**Exercise instructions**
Go over the entries below line by line, copying each one that contains the word "computer".

**Listed records**
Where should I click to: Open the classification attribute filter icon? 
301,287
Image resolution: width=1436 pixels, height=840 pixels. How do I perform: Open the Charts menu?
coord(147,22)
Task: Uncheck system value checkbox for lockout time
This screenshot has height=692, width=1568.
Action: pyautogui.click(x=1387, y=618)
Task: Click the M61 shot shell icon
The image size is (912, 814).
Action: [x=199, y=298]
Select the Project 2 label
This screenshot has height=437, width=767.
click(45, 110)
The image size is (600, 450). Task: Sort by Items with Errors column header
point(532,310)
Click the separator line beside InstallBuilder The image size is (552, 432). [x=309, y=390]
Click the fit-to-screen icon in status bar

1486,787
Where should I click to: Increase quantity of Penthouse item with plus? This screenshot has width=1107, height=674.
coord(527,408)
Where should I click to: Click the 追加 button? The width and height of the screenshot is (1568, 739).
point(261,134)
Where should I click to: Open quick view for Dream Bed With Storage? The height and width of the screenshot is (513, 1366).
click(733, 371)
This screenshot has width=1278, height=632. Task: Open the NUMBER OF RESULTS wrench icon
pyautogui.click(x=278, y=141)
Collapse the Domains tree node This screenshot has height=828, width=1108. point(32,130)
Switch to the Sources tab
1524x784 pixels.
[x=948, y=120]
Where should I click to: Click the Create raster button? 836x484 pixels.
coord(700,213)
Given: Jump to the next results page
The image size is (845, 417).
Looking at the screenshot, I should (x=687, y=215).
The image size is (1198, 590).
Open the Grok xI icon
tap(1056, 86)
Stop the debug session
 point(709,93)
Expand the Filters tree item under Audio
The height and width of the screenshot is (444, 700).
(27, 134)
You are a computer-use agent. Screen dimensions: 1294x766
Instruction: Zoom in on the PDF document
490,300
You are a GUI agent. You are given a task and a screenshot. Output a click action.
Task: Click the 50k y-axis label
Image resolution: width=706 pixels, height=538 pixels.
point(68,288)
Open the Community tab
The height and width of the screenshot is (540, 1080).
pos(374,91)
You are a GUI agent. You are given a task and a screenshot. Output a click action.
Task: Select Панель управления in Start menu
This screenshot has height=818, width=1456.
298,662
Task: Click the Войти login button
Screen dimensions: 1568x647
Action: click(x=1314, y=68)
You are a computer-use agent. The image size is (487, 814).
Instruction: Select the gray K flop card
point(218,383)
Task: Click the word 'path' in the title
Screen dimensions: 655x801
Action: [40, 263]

**Output below**
You are a computer-use agent. Screen dimensions: 1294x766
You are a computer-use agent. The image size is (487, 814).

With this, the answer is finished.